BattleTrain - Anatomy of the Spline Route System
Battle Train's Spline Route System was one of the first major features that are a core part of the gameplay loop I was entrusted with. Before this point I wasn't too familiar with how a lot of the gameplay systems worked on a technical level, and our tech director Zuko saw that this was a great opportunity for me to learn a lot about that within an isolated system. While working on the spline system I learned a lot of key fundamental concepts that have been instrumental in all sorts of systems I work on now, such as iterating through arrays of structs to filter for the data that I need.
Here's an example of the spline system in action. When the player clicks on an outpost that's connected to something attackable, the spline routes get created.
The trains during the attack also make use of the splines, conveniently knocking 2 birds with 1 stone.
To start off, I cycle through an a map of all the existing "attack routes" that exist in the gameboard's logic. The goal is to find the starting point that was clicked on, then populate the splines based on the already created attack routes.
Now that we have all the attack routes, we want to filter down which ones match our starting point, and also want to figure out which one will be our main "selected" spline.
Now that we have each individual attack route from a station, we can start populating the spline actors with data. Note that I don't want to spawn new splines, I want to re-use existing ones since instancing a new spline is very costly performance-wise.
The spline actors are a separate blueprint class, and within is a function in which we can start feeding data and putting spline points down in the world!
For each set of route tiles, we have to calculate whether the next tile is part of the route and which direction it's in. We basically have to sift through the connecting tiles and make sure we find the location of the right one.
Once we find the connecting tile we want, we can calculate the location of the spline point, as well as the tangents for the point.
The first step for the spline route visuals, is figuring out whether the individual spline is the target spline or if it's one of the other possible routes that can be cycled to.
With the spline actor knowing whether it's the target spline or not, we can determine which visuals to enable and disable.
On the particle side, niagara makes it super easy to play an effect along a spline. The splines are essentially a set of closely distanced circle sprites
In Niagara, hooking up a particle to a spline is as simple as creating a module that takes in a spline and then configuring
For the main target spline, we can fine tune the parameters as need be, including any additional logic we might need, for example the particle lifetime needs to be based on the distance of the spline.

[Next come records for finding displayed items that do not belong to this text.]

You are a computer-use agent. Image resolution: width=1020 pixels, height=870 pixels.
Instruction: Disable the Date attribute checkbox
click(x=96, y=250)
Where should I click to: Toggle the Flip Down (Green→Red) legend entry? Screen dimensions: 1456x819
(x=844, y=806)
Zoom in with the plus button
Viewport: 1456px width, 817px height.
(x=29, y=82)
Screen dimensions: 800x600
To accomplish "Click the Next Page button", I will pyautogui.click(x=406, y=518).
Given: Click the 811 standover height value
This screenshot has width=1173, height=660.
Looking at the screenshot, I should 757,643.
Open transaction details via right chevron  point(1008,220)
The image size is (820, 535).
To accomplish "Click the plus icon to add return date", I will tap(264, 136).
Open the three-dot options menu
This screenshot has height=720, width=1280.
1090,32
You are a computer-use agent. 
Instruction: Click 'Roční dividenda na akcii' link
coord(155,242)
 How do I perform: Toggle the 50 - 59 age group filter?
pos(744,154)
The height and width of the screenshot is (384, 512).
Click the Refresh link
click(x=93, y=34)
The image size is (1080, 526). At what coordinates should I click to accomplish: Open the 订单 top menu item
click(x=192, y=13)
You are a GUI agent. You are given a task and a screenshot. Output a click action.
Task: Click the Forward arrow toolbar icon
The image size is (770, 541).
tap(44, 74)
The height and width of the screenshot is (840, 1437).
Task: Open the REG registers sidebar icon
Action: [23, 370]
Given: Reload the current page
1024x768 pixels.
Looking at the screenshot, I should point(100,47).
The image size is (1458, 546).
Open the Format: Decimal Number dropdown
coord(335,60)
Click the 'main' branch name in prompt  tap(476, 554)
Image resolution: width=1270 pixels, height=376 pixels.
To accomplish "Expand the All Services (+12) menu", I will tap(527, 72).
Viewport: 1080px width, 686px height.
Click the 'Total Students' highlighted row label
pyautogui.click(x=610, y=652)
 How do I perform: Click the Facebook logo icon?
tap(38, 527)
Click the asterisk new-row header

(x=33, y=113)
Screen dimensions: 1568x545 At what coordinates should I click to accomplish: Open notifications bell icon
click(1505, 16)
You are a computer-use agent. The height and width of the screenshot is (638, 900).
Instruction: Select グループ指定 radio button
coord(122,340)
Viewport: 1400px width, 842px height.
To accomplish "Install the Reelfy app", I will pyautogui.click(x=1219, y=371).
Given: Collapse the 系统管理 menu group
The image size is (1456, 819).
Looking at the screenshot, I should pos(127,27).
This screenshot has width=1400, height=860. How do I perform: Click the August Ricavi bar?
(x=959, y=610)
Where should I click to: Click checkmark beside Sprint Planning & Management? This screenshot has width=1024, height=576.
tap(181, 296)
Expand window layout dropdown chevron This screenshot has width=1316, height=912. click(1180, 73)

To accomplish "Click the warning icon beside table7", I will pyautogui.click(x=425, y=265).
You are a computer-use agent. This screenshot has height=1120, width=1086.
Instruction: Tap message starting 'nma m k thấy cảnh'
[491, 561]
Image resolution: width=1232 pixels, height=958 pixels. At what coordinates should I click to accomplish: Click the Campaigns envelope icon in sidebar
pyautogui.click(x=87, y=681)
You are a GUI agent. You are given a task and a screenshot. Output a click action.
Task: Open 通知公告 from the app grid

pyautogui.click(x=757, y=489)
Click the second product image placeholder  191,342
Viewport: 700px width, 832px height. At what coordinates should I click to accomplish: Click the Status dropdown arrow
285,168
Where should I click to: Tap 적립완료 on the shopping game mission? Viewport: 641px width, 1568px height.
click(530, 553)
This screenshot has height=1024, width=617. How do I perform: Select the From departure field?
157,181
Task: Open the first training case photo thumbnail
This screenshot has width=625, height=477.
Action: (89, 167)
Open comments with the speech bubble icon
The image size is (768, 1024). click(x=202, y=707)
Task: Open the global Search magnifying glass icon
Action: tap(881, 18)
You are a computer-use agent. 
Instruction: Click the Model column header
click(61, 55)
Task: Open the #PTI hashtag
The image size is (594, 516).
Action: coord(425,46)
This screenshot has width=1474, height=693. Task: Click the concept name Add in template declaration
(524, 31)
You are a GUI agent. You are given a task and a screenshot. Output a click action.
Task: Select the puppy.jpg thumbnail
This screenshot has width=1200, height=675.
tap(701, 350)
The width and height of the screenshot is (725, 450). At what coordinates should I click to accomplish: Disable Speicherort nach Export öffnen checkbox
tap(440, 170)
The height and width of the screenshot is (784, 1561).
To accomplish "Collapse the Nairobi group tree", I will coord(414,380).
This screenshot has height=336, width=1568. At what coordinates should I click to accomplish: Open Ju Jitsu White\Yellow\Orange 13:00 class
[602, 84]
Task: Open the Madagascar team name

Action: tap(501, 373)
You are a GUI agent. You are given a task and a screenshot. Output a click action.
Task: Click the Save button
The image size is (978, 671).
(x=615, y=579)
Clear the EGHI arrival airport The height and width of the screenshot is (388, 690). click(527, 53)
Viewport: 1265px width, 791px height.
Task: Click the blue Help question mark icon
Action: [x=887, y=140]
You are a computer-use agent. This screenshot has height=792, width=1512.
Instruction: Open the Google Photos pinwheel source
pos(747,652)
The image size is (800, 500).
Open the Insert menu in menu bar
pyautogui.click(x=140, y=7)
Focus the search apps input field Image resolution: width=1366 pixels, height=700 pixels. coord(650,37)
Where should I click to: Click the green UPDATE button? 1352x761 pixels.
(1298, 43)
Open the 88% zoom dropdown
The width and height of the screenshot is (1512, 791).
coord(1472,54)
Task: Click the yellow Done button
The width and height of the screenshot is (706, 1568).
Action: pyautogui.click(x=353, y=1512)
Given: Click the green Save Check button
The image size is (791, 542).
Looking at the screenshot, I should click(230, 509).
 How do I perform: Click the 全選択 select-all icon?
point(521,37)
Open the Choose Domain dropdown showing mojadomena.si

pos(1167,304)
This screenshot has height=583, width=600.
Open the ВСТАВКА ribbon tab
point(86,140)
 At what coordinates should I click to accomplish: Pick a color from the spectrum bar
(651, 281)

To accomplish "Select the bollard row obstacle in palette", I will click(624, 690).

For the ghost splines, there's less tuning needed since they shouldn't stand out as much compared to the main spline.
Originally, there was no logic for filtering out attack routes. Every possible iteration of a tile route would be a separate attack route, which would mean that our logic above would generate a spline for each possibility.
To optimize, for each route I build an array of the TileModifiers on the route, including their position on the gameboard. If the arrays of modifiers perfectly match, it's safe to remove the route from being generated during spline creation.